Webster introduced the “Physician Pro Bono Care Act” on Tuesday and he weighed in on it on Wednesday. His office noted the bill “will provide a tax deduction to healthcare providers for pro-bono health services to low-income individuals and families who rely on Medicaid or CHIP.”
“This bill is a creative, commonsense solution that ensures our most vulnerable Americans have access to the care they need, from the doctor they choose, at a price they can afford,” Webster said. “This bill removes government bureaucracy and red-tape that obstructs the patient-doctor relationship, and it expands access to doctors for some of the more vulnerable in our society.”

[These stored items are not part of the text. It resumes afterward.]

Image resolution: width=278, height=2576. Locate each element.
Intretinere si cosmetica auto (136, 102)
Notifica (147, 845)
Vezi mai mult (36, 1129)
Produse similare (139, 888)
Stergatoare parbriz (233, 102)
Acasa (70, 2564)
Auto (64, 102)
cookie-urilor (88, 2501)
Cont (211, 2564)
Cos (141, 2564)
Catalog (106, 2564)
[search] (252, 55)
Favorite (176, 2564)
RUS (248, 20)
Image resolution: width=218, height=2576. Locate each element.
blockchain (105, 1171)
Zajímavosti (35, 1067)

Webster insisted the bill will increase access while cutting Medicaid costs and claimed it “will save the federal and state government billions of dollars through the use of pro-bono services.”
Peterson echoed that claim on Wednesday.
“In addition to expanding care options for those most in need, the Physician Pro Bono Care Act also has the potential to save billions of dollars in federal healthcare expenditures,” said Peterson. “I look forward to working with Congressman Webster to implement this important reform.”
“This can be a bipartisan win-win to improve access and choice to healthcare for those of limited means and I urge the Congress to take up this legislation and pass it,” said Dan Weber, the president and founder of Association of Mature American Citizens (AMAC). “From the positive feedback we’ve received from physicians, we believe medical care could be offered to as many as 7 million needy people.”
The bill was sent to the U.S. House Ways and Means and the Energy and Commerce Committees. So far, Webster has picked up five other cosponsors including Peterson and U.S. Rep. Mark Meadows, R-NC, and Republican U.S. Reps. Rick Allen and Jody Hice of Georgia. There is no counterpart over in the Senate so far.